### ACTIVITY
Search the records for the string "coordinates", then copy each line that has it.

### EXERCISE INPUTS

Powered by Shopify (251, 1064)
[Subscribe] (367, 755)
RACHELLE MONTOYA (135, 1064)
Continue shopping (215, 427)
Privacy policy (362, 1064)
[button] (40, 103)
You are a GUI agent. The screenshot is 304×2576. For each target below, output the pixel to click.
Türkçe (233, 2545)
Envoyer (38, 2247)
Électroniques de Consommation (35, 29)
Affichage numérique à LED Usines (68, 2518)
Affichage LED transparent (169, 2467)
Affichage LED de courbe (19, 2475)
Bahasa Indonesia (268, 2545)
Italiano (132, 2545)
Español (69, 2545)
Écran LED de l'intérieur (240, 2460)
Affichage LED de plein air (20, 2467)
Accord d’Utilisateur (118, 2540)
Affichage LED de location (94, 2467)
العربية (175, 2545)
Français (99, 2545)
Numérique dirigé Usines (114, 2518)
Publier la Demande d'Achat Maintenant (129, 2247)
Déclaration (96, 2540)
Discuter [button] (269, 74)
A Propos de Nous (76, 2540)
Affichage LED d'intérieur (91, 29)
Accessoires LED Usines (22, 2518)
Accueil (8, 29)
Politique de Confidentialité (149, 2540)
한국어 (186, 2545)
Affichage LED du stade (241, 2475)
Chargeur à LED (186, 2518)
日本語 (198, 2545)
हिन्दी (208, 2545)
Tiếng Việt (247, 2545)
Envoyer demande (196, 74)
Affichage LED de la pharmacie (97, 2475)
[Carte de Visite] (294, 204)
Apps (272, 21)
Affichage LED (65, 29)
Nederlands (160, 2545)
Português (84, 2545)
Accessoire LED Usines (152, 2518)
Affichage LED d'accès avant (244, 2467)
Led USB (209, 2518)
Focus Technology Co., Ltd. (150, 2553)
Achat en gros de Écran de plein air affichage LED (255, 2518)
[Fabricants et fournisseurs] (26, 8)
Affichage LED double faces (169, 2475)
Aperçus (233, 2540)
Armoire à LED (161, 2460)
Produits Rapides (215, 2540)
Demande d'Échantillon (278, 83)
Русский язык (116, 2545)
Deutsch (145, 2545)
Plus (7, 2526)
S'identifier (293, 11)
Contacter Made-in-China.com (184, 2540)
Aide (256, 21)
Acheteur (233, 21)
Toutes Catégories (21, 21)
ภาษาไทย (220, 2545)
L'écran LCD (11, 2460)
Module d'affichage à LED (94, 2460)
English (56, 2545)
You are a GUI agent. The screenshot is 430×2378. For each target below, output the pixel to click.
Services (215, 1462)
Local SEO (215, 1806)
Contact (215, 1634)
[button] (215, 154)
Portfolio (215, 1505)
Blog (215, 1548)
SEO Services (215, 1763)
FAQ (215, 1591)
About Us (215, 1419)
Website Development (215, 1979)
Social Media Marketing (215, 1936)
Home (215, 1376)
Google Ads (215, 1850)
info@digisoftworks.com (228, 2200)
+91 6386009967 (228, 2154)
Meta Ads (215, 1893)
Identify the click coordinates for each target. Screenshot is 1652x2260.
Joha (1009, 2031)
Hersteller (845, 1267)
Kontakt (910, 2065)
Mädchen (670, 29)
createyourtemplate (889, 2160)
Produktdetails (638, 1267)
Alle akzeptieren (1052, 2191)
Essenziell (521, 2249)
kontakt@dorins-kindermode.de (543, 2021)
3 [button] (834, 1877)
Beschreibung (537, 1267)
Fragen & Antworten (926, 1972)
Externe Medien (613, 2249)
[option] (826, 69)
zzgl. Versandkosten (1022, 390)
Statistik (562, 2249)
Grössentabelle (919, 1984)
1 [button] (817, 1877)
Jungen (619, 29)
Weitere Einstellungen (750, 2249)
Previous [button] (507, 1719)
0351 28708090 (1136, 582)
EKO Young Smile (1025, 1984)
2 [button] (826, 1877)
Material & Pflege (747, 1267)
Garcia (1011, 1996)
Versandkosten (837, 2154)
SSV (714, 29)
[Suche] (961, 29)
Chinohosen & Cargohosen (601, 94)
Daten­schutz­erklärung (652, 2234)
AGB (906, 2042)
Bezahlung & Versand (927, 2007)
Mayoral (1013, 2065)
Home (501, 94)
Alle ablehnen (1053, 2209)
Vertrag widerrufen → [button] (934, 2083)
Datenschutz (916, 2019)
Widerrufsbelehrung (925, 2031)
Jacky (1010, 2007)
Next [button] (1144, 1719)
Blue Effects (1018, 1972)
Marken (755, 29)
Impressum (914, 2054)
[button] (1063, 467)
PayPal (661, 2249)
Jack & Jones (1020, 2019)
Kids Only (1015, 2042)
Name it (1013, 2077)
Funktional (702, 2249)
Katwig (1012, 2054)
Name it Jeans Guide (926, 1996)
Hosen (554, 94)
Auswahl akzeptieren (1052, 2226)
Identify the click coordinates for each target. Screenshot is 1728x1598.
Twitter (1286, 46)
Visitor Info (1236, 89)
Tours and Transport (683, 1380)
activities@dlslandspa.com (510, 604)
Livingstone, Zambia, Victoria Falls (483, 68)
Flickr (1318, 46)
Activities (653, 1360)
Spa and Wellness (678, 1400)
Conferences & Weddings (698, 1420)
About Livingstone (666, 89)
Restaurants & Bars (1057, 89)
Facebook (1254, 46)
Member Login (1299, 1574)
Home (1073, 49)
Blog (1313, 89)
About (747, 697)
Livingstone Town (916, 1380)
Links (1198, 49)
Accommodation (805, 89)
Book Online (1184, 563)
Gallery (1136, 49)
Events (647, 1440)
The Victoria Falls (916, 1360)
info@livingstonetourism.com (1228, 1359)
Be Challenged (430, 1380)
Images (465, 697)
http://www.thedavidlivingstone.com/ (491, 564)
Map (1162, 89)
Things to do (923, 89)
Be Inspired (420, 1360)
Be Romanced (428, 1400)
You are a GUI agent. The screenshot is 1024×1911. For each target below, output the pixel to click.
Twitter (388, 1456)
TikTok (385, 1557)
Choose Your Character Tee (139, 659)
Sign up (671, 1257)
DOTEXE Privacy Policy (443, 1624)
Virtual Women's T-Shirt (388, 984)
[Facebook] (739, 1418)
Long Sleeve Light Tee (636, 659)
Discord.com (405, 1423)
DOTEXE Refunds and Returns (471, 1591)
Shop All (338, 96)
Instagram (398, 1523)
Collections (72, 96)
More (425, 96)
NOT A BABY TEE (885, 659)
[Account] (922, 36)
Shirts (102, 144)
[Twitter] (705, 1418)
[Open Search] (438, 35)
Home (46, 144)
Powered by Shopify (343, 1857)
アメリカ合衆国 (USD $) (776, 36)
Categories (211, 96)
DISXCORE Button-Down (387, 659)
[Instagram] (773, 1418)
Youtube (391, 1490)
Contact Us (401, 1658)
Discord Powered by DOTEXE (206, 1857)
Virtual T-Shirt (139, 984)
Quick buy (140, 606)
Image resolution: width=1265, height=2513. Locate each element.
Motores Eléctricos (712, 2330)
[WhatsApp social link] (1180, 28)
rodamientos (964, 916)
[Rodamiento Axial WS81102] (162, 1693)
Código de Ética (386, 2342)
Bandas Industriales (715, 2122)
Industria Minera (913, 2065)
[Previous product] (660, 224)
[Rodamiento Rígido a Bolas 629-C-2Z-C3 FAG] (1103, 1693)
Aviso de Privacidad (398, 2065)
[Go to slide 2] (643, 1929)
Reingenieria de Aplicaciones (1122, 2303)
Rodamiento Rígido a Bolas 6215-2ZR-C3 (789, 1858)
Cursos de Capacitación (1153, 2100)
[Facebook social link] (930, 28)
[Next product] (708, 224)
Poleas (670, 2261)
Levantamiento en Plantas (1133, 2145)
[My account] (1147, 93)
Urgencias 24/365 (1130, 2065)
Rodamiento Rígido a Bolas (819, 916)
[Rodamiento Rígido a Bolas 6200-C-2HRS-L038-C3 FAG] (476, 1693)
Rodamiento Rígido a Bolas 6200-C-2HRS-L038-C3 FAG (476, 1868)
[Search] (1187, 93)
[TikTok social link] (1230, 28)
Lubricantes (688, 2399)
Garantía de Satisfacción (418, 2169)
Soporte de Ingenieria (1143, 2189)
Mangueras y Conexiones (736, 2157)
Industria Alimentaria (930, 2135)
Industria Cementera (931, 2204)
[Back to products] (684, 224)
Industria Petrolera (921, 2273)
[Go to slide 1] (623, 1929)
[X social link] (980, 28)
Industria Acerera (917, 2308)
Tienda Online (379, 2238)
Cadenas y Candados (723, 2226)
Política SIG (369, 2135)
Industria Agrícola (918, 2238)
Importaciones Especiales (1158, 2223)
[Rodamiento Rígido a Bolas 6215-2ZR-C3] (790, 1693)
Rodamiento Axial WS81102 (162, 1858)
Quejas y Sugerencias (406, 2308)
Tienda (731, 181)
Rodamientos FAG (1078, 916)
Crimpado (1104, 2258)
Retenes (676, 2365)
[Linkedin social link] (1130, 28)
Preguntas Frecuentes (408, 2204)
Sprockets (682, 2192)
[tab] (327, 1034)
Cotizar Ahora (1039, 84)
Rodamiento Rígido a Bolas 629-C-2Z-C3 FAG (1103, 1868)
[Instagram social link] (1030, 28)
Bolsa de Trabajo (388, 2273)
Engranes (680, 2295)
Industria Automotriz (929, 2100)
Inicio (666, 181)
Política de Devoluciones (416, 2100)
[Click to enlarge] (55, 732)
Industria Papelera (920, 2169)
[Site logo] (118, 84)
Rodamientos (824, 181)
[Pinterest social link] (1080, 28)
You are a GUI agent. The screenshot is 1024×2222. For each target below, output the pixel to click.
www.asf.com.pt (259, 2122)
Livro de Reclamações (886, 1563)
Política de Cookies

### YOUR RESPONSE
Identify the click coordinates for each target. Screenshot is 1652x2260.
Identify the click coordinates for each target. Screenshot is 1728x1598.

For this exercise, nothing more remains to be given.